EXCERPTED TEXT:
_ _ _ _ _

Introduction

running-ng is a collection of scripts that help people run workloads in a methodologically sound settings.

Disclaimer

At this stage, the focus of this project is driven by the internal use of members from Steve Blackburn's lab. If you are a member of the lab, you know what to do if you encounter any issue, and you can ignore the below.

If you are a member of the public, please kindly note that the project is open-source and documented on a "good-faith" basis. We might not have the time to consider your features requests. Please don't be offended if we ignore these. Having said that, you are very welcomed to use it, and we will be very pleased if this helps anyone. In particular, we are grateful if you report bugs you found with steps to reproduce it.

⚠️ Warning

The syntax (of configuration files and command line arguments) of running-ng is not stabilized yet. When you use it, expect breaking changes, although we will try to minimize this where possible.

running-ng has been tested by few people, and we think it is stable enough to use for your experiments. However, there are probably few wrinkles to be ironed out. Please file any bug or feature request on the issue tracker.

_ _ _ _ _

DATA PROVIDED:
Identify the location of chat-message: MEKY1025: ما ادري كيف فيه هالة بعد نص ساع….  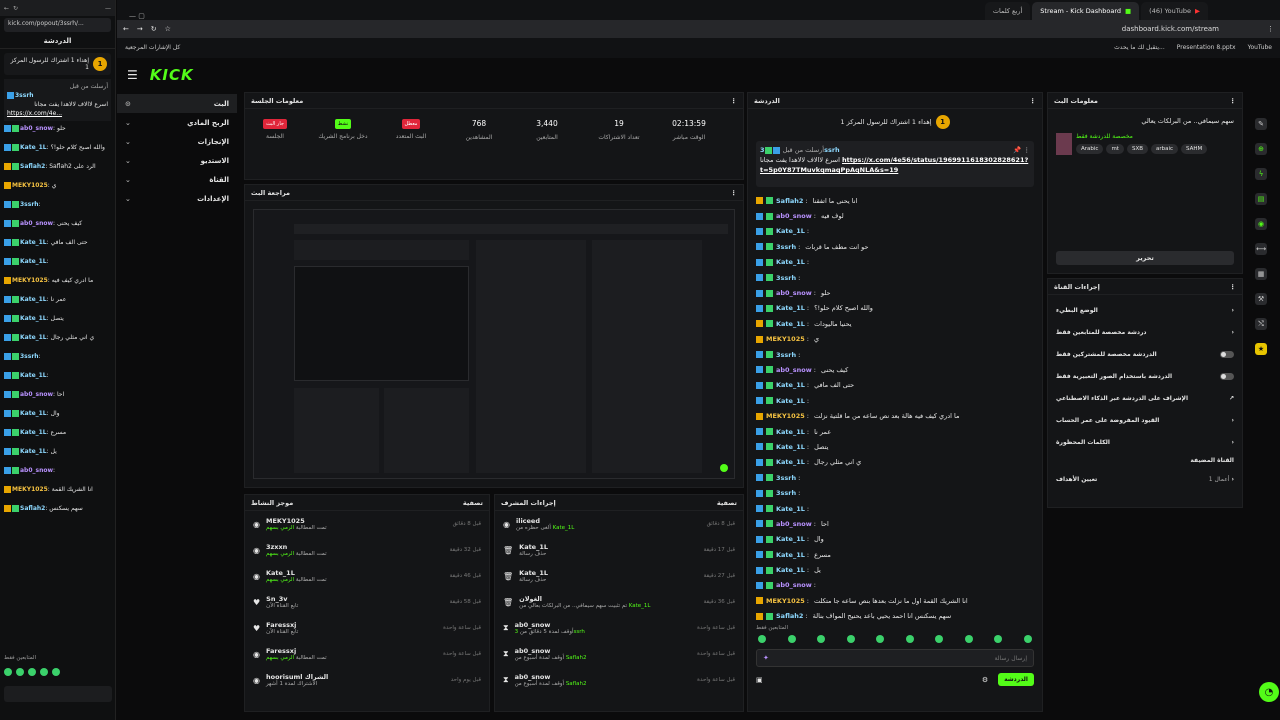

_ _ _ _ _

WHAT NEEDS TO BE DONE: Reproduce word for word the passage of the running-ng introduction above that runs from "The syntax (of" up to and including "this where possible.".

RESPONSE AREA:
The syntax (of configuration files and command line arguments) of running-ng is not stabilized yet. When you use it, expect breaking changes, although we will try to minimize this where possible.